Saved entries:
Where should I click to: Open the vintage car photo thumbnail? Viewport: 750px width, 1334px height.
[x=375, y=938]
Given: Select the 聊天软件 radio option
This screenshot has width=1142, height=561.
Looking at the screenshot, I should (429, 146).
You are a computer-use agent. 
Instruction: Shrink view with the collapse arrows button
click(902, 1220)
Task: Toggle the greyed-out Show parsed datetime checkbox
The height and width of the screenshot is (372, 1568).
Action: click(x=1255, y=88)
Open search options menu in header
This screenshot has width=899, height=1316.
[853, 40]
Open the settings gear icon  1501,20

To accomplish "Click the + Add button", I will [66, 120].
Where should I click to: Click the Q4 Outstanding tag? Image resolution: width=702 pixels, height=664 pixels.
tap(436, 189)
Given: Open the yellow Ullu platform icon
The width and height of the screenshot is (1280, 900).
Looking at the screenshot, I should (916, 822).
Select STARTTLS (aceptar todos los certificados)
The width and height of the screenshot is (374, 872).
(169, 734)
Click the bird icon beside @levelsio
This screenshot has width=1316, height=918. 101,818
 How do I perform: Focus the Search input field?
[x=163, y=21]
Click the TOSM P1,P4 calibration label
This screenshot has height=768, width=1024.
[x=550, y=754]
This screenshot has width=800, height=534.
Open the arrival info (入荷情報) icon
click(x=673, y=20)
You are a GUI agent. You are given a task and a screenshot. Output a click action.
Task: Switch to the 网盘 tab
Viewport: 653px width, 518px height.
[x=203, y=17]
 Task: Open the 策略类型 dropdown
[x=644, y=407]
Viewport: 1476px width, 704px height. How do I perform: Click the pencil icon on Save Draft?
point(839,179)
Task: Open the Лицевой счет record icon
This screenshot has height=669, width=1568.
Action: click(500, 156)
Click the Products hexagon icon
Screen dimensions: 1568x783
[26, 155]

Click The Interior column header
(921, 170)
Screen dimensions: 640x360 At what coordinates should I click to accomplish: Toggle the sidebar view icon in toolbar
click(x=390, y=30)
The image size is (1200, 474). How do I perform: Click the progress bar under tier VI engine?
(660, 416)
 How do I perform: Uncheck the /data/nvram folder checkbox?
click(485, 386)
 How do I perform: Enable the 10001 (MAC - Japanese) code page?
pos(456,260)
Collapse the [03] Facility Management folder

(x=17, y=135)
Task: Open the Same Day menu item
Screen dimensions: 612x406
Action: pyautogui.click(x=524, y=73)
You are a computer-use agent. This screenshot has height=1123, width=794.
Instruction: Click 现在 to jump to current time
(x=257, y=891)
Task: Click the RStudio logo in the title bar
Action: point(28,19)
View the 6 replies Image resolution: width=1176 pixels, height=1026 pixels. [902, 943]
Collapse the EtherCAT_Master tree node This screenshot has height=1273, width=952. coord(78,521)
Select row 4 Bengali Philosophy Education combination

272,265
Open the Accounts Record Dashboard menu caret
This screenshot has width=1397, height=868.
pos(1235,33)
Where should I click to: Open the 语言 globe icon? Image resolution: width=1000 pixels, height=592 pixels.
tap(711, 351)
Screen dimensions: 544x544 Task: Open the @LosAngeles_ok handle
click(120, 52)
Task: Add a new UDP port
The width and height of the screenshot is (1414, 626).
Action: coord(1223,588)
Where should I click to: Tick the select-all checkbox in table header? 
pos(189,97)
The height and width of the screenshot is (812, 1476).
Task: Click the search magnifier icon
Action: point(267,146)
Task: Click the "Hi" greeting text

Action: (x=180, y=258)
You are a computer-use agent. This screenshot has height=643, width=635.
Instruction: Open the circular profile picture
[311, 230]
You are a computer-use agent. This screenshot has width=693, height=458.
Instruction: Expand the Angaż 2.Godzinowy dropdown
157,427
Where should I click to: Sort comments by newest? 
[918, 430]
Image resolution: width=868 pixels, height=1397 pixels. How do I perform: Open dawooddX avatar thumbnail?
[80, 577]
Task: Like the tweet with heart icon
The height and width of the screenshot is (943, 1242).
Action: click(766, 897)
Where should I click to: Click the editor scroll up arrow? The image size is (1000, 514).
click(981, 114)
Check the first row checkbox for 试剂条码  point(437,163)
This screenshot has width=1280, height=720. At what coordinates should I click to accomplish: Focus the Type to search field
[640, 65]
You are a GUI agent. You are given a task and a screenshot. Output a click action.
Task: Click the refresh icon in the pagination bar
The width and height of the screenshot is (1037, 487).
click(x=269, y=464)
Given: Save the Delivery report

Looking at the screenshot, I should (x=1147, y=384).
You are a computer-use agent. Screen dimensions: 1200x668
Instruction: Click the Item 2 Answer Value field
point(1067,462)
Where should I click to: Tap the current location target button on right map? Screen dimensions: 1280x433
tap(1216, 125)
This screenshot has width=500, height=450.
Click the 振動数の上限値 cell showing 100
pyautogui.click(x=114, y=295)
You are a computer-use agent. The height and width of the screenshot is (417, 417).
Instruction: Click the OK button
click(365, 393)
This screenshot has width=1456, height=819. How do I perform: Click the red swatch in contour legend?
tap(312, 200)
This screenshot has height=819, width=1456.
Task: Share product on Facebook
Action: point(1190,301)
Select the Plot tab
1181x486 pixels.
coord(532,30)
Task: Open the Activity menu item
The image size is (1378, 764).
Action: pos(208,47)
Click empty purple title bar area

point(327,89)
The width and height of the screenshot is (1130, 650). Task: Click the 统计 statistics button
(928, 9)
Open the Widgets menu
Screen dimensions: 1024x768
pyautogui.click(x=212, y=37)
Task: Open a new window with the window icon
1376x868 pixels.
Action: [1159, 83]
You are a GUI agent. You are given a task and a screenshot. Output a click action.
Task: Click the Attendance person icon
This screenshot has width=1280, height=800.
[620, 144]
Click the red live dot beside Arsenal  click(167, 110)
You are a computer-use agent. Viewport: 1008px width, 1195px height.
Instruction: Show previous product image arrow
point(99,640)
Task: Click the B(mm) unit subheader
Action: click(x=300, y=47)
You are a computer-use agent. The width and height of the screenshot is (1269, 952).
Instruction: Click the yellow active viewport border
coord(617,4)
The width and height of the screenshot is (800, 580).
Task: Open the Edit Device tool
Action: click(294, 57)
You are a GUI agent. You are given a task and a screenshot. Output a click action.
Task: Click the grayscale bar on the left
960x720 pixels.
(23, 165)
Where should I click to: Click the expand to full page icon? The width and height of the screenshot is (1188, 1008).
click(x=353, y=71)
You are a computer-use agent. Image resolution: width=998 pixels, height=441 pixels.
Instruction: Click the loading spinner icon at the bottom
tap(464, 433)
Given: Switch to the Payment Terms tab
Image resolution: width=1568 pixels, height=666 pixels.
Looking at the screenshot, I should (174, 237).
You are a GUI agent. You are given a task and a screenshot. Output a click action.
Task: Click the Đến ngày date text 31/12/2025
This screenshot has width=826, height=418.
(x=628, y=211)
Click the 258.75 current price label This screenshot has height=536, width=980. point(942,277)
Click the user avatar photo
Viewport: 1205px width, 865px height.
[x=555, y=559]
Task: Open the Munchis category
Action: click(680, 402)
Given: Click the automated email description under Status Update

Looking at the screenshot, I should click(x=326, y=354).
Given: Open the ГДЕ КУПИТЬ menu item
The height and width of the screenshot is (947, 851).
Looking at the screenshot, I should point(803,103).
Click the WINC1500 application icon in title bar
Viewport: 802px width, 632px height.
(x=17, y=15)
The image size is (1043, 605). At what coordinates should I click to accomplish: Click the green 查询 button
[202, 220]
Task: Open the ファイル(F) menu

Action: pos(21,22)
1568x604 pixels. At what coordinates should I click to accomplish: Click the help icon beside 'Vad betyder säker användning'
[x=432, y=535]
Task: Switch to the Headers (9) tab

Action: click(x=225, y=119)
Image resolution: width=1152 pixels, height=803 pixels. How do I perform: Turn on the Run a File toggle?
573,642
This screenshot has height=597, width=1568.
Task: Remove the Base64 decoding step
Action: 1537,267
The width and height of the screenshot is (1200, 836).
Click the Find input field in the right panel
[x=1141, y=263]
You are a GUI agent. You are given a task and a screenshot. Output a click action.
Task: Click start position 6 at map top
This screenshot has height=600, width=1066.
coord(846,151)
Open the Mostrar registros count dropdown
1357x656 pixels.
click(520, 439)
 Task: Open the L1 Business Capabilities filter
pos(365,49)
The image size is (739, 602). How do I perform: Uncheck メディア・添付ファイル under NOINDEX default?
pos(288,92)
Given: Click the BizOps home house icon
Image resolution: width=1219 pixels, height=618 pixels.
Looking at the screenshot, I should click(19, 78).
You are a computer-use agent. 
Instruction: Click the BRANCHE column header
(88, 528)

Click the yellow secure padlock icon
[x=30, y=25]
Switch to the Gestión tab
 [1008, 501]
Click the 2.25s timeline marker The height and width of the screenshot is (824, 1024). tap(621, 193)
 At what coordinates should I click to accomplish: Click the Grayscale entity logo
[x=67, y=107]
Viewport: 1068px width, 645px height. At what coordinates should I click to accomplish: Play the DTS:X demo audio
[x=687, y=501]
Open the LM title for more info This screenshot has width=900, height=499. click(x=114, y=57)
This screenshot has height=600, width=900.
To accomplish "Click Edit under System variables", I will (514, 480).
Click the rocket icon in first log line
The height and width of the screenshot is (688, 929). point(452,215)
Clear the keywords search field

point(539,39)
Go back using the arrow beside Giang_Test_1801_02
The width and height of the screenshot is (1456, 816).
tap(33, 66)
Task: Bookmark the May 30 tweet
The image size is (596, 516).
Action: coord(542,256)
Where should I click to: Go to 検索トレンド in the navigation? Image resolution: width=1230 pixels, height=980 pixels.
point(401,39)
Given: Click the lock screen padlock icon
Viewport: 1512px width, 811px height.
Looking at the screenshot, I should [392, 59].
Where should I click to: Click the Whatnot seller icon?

EXERCISE AIM: Each line from the one that holds "Go back using" to the end of the records above should be transcribed exactly, both ends included.

ANSWER TO THIS TASK:
Go back using the arrow beside Giang_Test_1801_02
The width and height of the screenshot is (1456, 816).
tap(33, 66)
Task: Bookmark the May 30 tweet
The image size is (596, 516).
Action: coord(542,256)
Where should I click to: Go to 検索トレンド in the navigation? Image resolution: width=1230 pixels, height=980 pixels.
point(401,39)
Given: Click the lock screen padlock icon
Viewport: 1512px width, 811px height.
Looking at the screenshot, I should [392, 59].
Where should I click to: Click the Whatnot seller icon?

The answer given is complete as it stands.